L’AVENTUREUSE ANNIE CLARK, ALIAS ST. VINCENT, SORT UN DISQUE DE FÊTE POUR LES ENTERREMENTS. LE SANG COULE LE LONG DES PINATAS…

C’est l’hiver. Il est passé 19 heures et elle nous attend à l’intérieur, dans le hall du Domenican, l’un des plus beaux hôtels bruxellois. Annie Clark n’en cache pas moins son joli petit minois et ses yeux de biche derrière de grandes lunettes de soleil, rouges comme son bonnet. St Vincent est arrivée des Etats-Unis dans la matinée, enquille les interviews depuis le début de l’après-midi et a dû zapper sa sieste réparatrice, tracassée par la disparition de ses bagages.

L’Américaine, qui était encore au Bozar avec David Byrne et un ensemble de cuivres à l’été dernier, s’attaquera à l’Ancienne Belgique le 17 février avant de publier son quatrième album, encore sans nom quand on la rencontre à la mi-novembre. « Je tenais à enregistrer ma version d’un disque de fête. Quelque chose de dansant, de groovy et d’up tempo mais en même temps de dangereux, détaille-t-elle. Un disque de fête qu’on pourrait jouer dans les enterrements. Avec du sang qui coule le long des pinatas. »
--- --- ---
TÂCHES:
1. Reproduisez à l'identique les lignes des enregistrements, du début jusqu'à la ligne contenant "click(1214, 308)", celle-ci comprise.
2. Prolongez l'article sur St. Vincent à partir de sa dernière phrase.
Les enregistrements n'ont aucun rapport avec l'article.

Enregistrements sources
--- --- ---
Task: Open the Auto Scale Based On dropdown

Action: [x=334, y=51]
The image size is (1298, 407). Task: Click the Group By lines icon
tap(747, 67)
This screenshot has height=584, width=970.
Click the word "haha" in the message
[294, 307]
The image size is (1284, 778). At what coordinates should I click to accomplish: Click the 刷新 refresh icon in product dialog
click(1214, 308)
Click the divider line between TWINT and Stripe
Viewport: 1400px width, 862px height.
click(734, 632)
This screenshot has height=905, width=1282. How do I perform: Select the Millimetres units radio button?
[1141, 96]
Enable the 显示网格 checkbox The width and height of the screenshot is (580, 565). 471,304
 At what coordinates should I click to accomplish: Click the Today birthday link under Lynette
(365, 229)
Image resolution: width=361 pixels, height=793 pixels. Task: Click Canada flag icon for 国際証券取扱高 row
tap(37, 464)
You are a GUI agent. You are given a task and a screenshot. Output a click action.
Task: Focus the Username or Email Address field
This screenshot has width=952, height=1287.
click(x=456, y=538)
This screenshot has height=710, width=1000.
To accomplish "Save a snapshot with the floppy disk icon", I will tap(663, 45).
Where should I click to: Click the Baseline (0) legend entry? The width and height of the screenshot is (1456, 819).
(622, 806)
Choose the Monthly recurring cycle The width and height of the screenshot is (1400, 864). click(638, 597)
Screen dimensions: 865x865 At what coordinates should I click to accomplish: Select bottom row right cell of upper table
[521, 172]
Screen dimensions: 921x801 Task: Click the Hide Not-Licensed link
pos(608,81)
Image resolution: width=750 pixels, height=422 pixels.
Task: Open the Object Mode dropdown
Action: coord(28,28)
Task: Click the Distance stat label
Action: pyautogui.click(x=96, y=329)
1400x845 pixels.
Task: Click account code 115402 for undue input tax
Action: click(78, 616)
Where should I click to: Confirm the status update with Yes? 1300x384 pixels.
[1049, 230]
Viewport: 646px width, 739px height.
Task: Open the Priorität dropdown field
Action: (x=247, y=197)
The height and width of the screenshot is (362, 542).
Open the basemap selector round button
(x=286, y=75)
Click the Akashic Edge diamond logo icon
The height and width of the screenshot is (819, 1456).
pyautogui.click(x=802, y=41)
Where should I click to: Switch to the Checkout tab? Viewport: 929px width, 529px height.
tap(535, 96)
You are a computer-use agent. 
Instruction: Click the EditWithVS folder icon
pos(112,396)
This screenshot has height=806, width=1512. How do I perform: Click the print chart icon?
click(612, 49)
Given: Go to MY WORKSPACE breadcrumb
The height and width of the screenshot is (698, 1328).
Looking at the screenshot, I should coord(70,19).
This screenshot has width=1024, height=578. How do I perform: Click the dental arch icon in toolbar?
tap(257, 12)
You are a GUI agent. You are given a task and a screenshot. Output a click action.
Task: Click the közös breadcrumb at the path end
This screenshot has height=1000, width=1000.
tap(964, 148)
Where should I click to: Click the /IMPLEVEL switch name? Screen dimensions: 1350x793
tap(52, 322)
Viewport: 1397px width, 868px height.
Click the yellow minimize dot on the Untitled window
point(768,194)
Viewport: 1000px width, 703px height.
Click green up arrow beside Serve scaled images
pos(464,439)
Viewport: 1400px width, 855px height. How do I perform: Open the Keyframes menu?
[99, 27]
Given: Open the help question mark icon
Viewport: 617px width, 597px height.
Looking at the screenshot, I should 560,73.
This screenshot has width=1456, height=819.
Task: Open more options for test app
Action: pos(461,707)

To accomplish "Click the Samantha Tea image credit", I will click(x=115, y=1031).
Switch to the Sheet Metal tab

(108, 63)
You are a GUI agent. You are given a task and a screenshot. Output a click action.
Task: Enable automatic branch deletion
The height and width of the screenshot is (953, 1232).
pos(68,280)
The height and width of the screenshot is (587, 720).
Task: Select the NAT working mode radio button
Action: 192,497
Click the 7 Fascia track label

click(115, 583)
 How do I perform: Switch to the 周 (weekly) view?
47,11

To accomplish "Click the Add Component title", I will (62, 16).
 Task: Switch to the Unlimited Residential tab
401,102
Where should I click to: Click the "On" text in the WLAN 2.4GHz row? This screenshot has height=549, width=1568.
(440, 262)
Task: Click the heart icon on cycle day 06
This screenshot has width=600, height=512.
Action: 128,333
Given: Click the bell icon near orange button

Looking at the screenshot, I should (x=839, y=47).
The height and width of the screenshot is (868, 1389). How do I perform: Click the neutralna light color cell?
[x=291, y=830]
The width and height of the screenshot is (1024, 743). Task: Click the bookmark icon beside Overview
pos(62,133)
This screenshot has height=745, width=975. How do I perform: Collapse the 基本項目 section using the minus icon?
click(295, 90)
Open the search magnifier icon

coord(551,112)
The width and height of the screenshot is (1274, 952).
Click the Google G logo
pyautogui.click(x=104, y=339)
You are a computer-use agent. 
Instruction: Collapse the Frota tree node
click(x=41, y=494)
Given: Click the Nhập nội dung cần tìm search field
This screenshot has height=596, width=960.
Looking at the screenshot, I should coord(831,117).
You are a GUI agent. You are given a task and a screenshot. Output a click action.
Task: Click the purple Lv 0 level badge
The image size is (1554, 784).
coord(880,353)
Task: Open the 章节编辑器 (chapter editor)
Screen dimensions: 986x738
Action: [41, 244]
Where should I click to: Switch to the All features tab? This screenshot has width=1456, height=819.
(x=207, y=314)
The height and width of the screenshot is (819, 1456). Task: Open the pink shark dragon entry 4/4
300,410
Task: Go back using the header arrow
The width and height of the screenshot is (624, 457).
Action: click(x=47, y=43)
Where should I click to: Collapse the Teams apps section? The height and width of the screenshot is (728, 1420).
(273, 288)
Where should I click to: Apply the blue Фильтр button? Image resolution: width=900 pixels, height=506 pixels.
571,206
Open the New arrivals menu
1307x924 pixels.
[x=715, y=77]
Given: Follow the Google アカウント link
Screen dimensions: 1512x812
--- --- ---
RÉPONSES PAR TÂCHE:
1.
Task: Open the Auto Scale Based On dropdown

Action: [x=334, y=51]
The image size is (1298, 407). Task: Click the Group By lines icon
tap(747, 67)
This screenshot has height=584, width=970.
Click the word "haha" in the message
[294, 307]
The image size is (1284, 778). At what coordinates should I click to accomplish: Click the 刷新 refresh icon in product dialog
click(1214, 308)

2.
Pour ses funérailles à elle, elle aimerait qu’on passe du Bowie. « La première face de Let’s Dance et la deuxième de Low. » Annie Clark est singulière. Singulière et brillante. Que ce soit dans son approche de la guitare ou sa vision de la musique. « On m’a fait croire qu’on pouvait imaginer ce qu’on voulait exactement créer et lui donner naissance à force de volonté. Mais je pense que la musique a sa manière de te ramener à l’humilité. Ce qui doit sortir sort. Et plus tu te bats, plus elle se rebelle contre toi. Cet album résulte d’un processus extrêmement naturel. Et naturel ne signifie pas sans effort. »

De retour de tournée, Annie avait prévu un peu de repos. Un break de quelques semaines. Après 36 heures, elle ressentait déjà le besoin de faire de la musique. Si elle s’est imposé pendant deux mois de belles et longues journées de bureau -« je bossais tous les jours de 10 h du mat à 7 h du soir« -, tout s’est éclairci lors d’une drôle de promenade naturiste dans les grands espaces texans où elle a grandi, elle, jeune trentenaire née à Tulsa dans l’Oklahoma.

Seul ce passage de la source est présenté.